> _Task brief_: The result should be an exact copy of only the lines from the one holding "The width and" through the last line of the data below, please, without pictures.

++++

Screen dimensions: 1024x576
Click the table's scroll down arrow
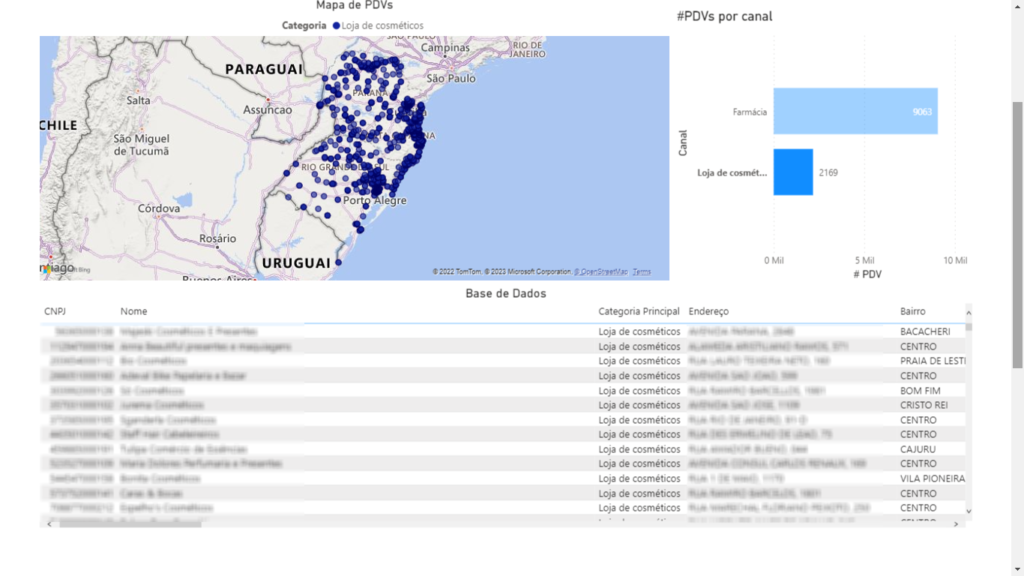pyautogui.click(x=967, y=510)
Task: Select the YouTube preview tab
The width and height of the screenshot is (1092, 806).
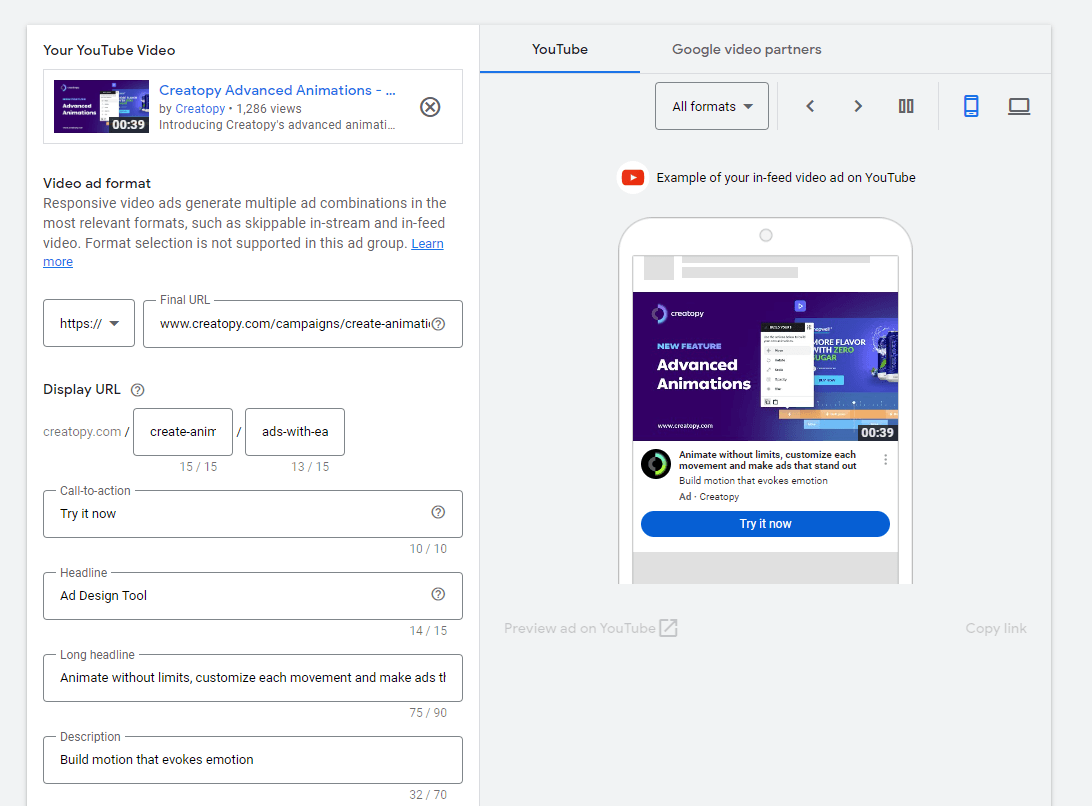Action: click(559, 48)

++++

> _Answer area_:
The width and height of the screenshot is (1092, 806).
Action: click(559, 48)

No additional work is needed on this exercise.